#### O que se pede
Responda, com base no texto sobre o ano de 1968:
1. Como Zuenir Ventura definiu esse ano?
2. Segundo Marcos Napolitano, que nova estética marcou a radicalização das vanguardas artísticas?
3. Quem liderava a Ação Libertadora Nacional (ALN)?

----- Trecho do documento

Zuenir
Ventura o definiu como "o ano que não
terminou". Em "Era dos extremos",
Hobsbawm alcunha aqueles dias de maio, na França, como desvairados. Através desses olhares múltiplos, o ano de 1968 proporciona,
tanto para quem o rememora, como para quem o historiciza, a impressão de um
caleidoscópio.
Policiais cercaram estudantes no Campo do Botafogo |
O
maio de 1968 na França, capitaneado, sobretudo, por jovens estudantes das mais
prestigiosas instituições acadêmicas do país, representou uma transformação
histórica das lutas políticas. A crítica e repulsa às instituições, códigos
morais e comportamentais símbolos daquilo que se entendia como tradição eram marcas do movimento. E sob
o signo da cultura, a juventude entrava no domínio da política. Combatiam-se as
formas conservadoras e a visão capitalista – e até a de algumas correntes
marxistas – que regiam às relações sociais, o sistema educacional, o trabalho, e
até mesmo a subjetividade.
No
Brasil, sob a mácula da ditadura, 1968 – a partir de influências
externas, mas também pelo contexto interno – foi baliza de muitas transformações. Como
afirma Marcos Napolitano em "1964:
História do regime militar brasileiro", este ano foi marcado pela
radicalização das vanguardas artísticas através de uma nova estética, o Tropicalismo,
que aproximava arte e vida; sofisticação da vanguarda e cultura
de massas.
Junto
a tal vanguarda, parte da classe média se indispôs com o regime e o modo como
ele conduzia os rumos políticos do país. A ditadura então fez recair sua
violência àqueles que ela prometera proteger ao dar o golpe quatro anos antes. 1968 foi um ano de oposição e enfrentamento ao regime, e por consequência, de
repressão, tortura e mortes. O que só pioraria nos anos subsequentes com o AI-5.
Manifestações pedindo liberdade e
democracia eclodiram em todo o país, somando-se
aos grupos resistentes como a Ação Libertadora Nacional (ALN), dissidência do
Partido Comunista Brasileiro (PCB) liderada por Carlos
Marighella, que iniciou as primeiras ações
armadas mais contundentes contra o regime.
O
movimento estudantil, encorpado por alas de outros movimentos sociais, como
parte da Igreja Católica, artistas e alguns sindicatos, promoveu ações contra
o regime militar. Mas a resistência dos estudantes ganhou outros desdobramentos
após a morte do estudante Edson Luís de Lima, em
março de 1968.
A
resistência e combate aos militares elevou o grau de violência empregado para o
controle da população descontente. Mas, mesmo assim, as manifestações de
repúdio à violência utilizada pela força policial se espalharam.

----------
----- Material fornecido

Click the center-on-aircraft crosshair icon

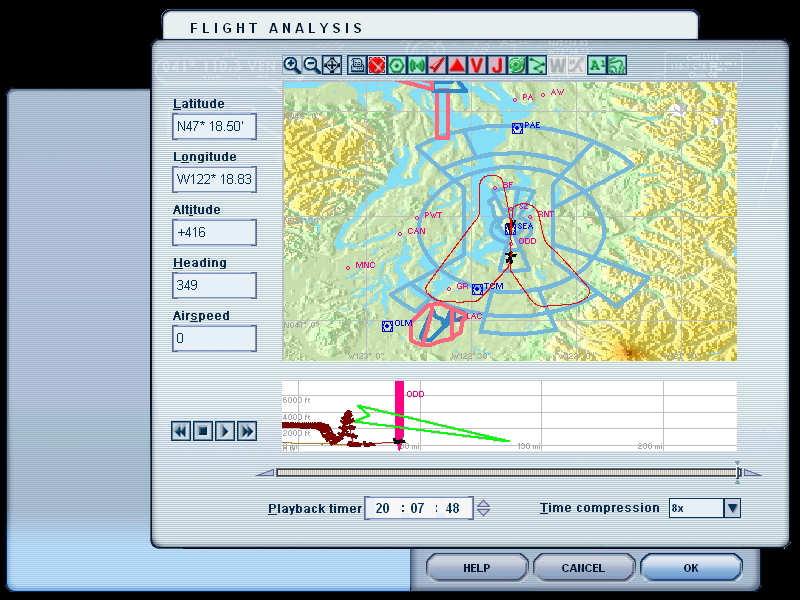[x=332, y=65]
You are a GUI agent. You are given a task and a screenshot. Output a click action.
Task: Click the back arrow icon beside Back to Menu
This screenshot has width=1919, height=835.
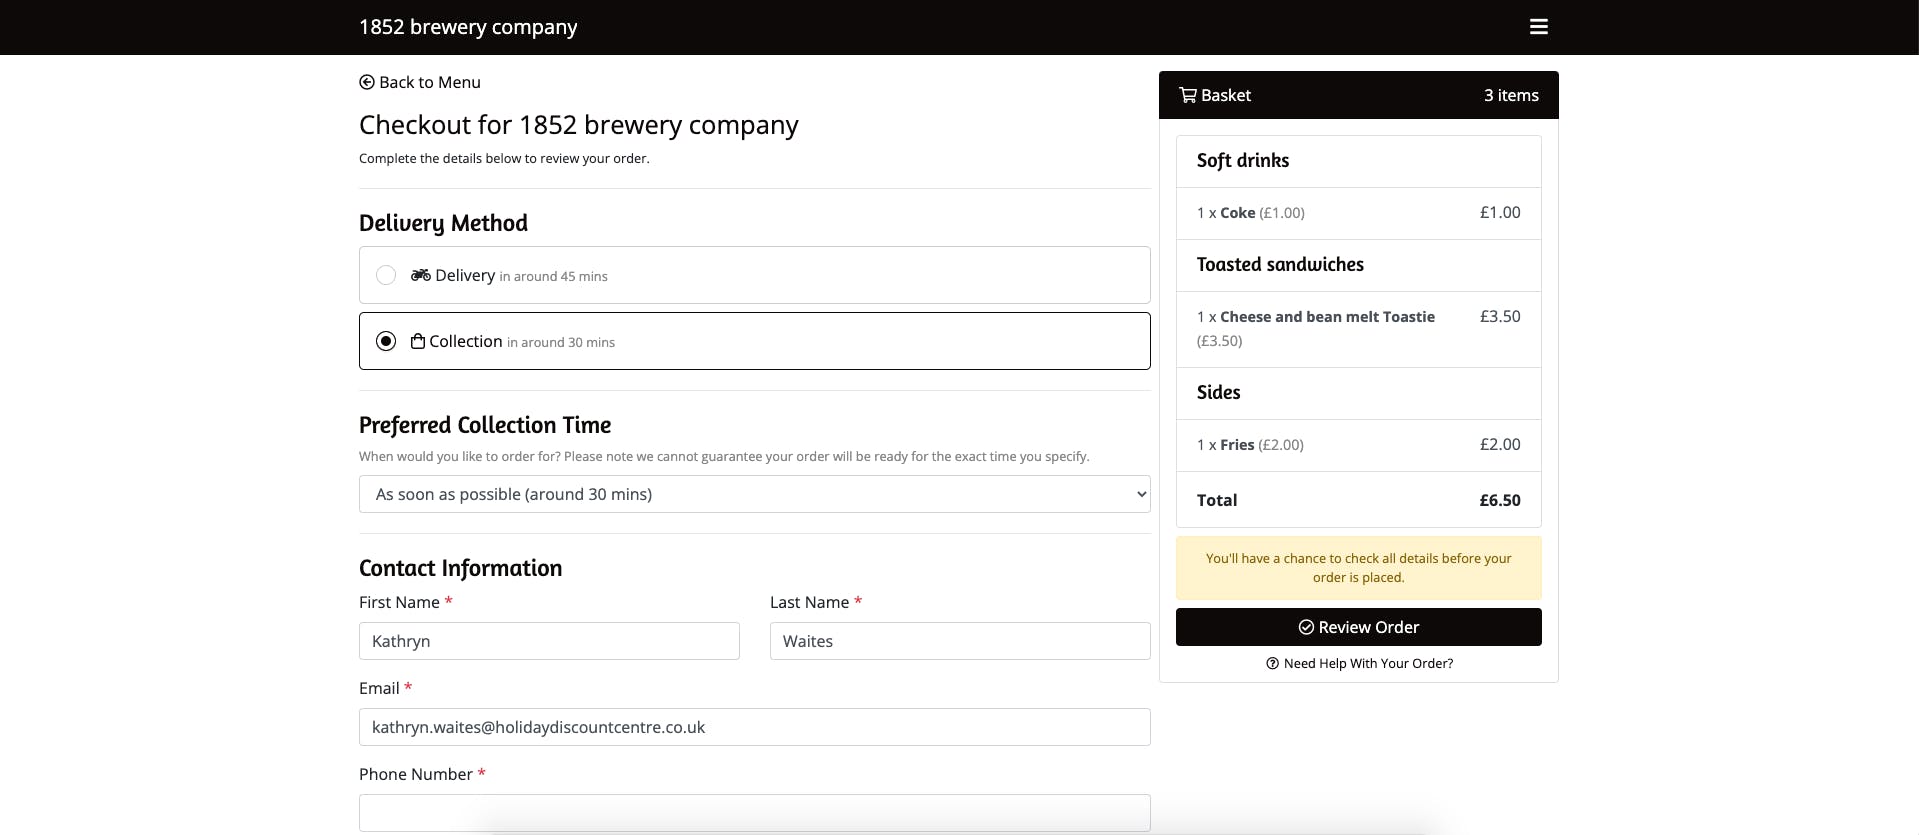pyautogui.click(x=367, y=82)
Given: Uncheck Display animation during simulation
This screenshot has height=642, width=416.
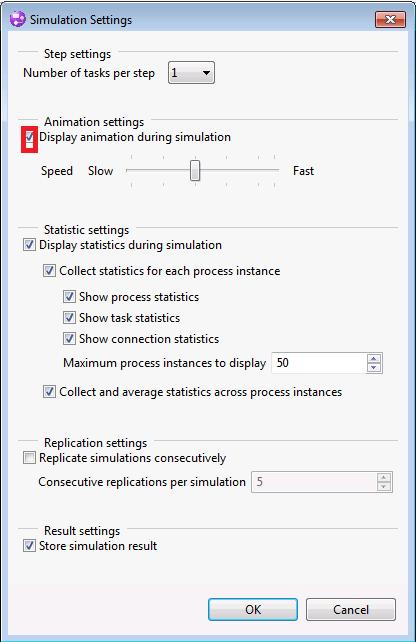Looking at the screenshot, I should click(29, 137).
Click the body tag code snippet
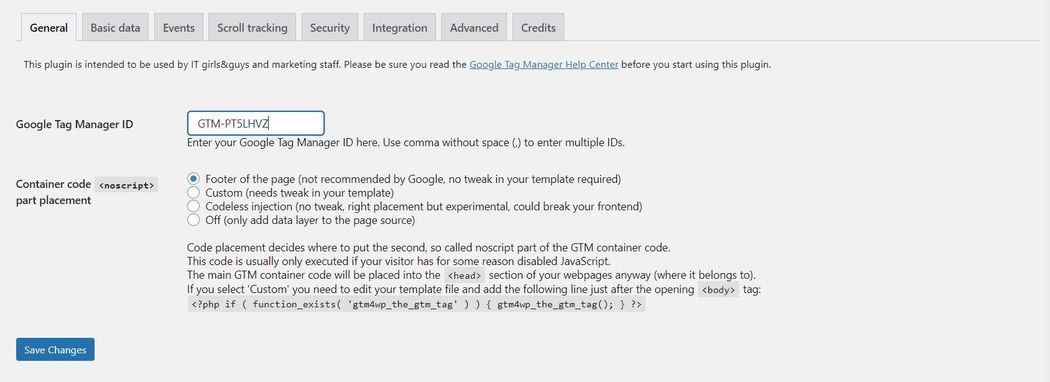Screen dimensions: 1050x382 [x=718, y=290]
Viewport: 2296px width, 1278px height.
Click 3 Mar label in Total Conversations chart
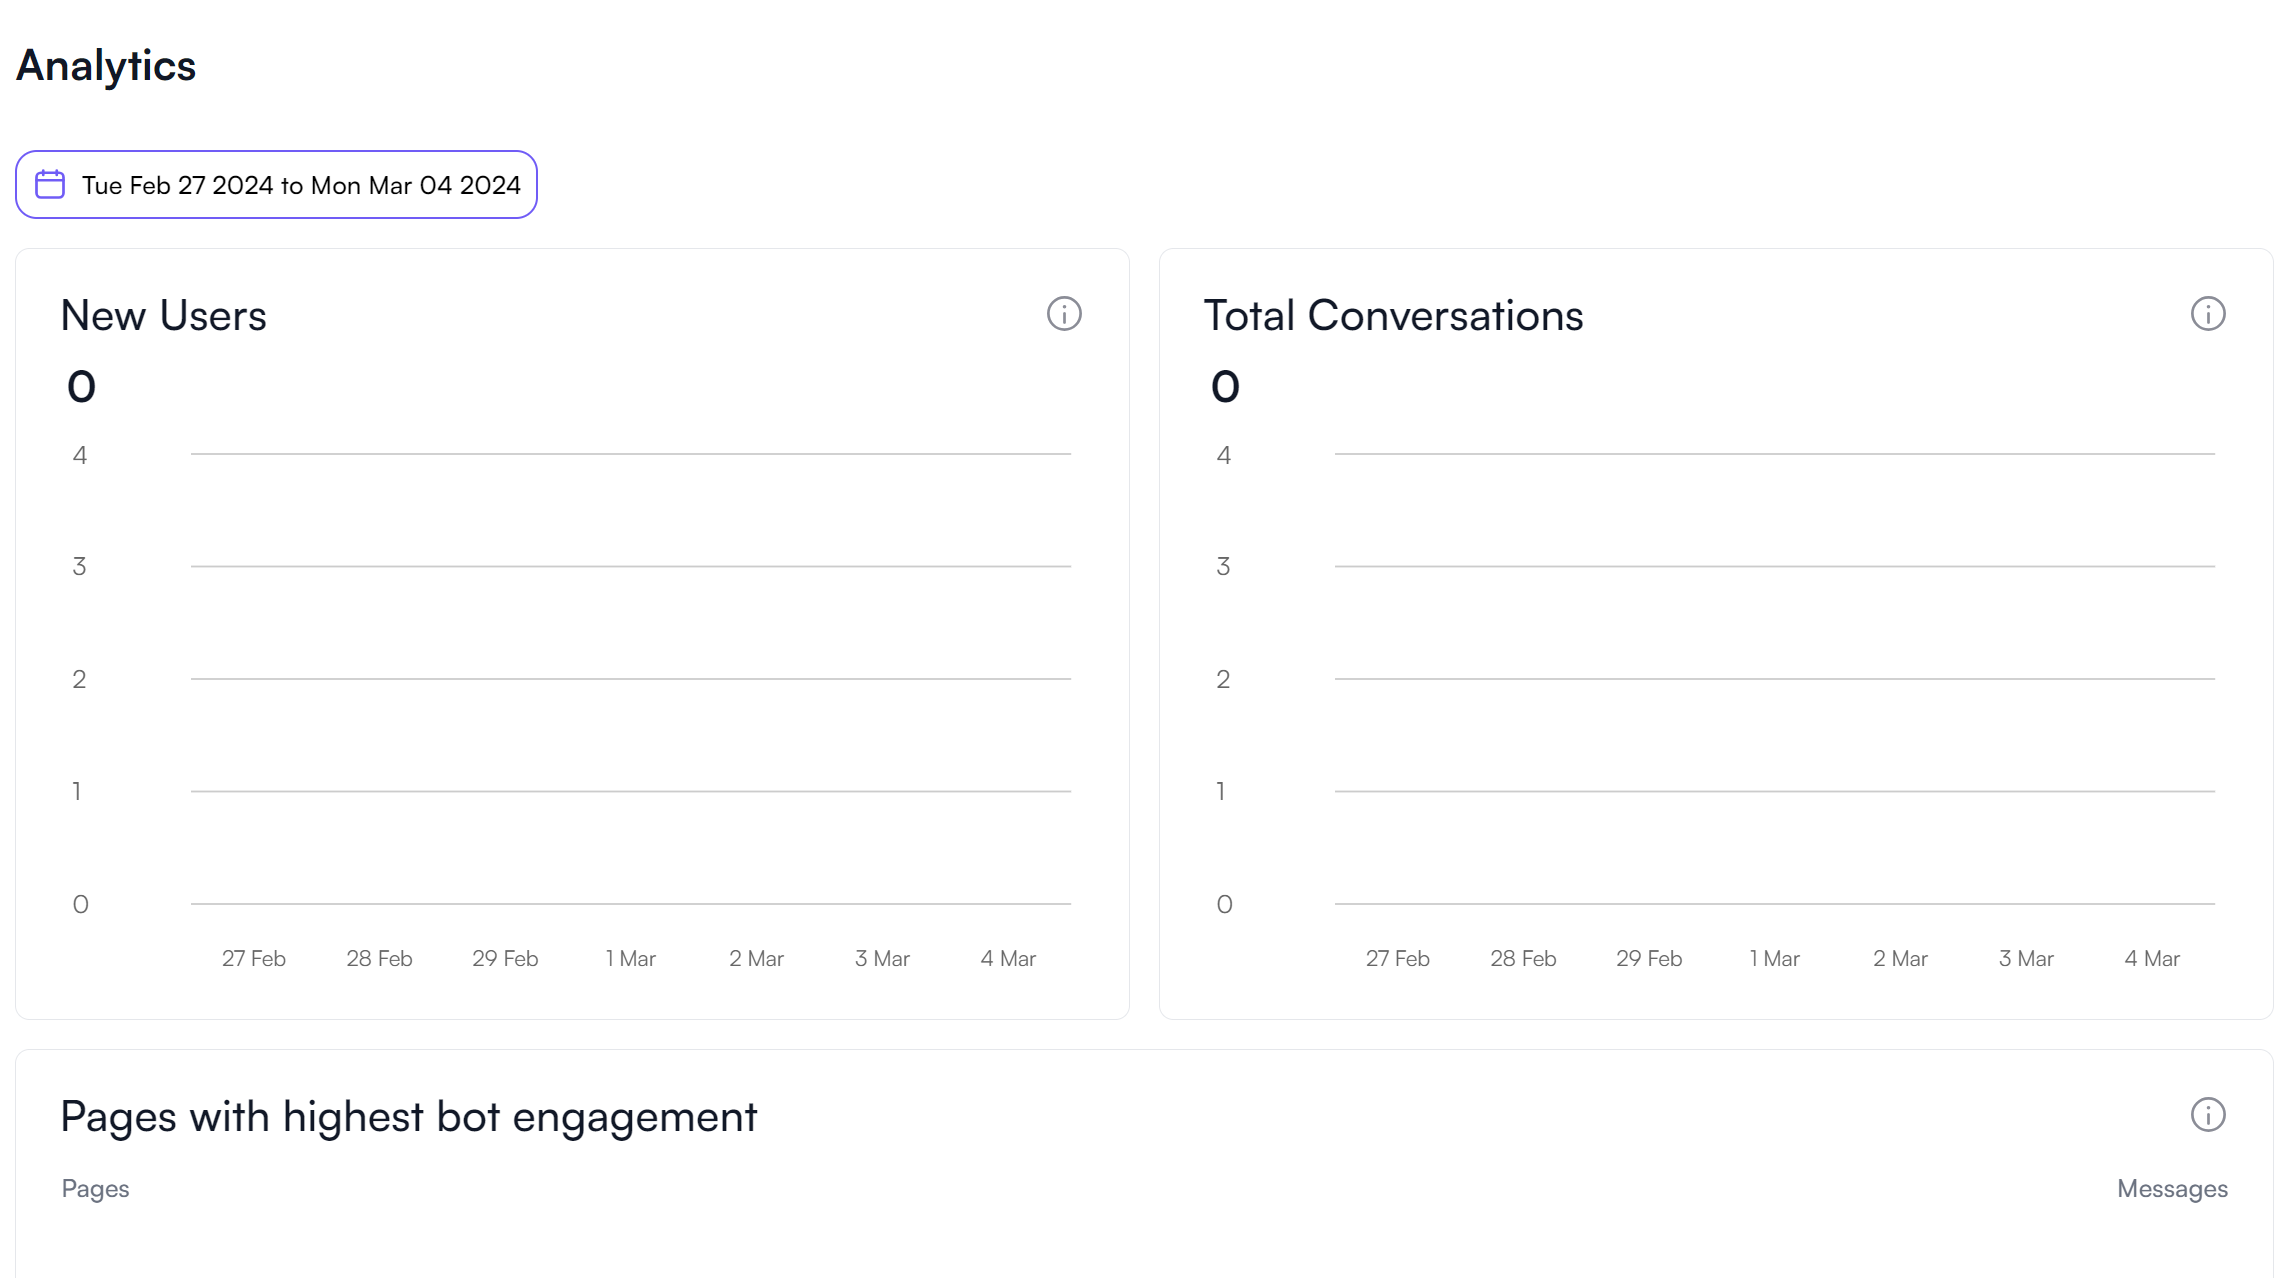[2026, 958]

----------

#### Resultado do exercício
1. Como "o ano que não terminou".
2. O Tropicalismo.
3. Carlos Marighella.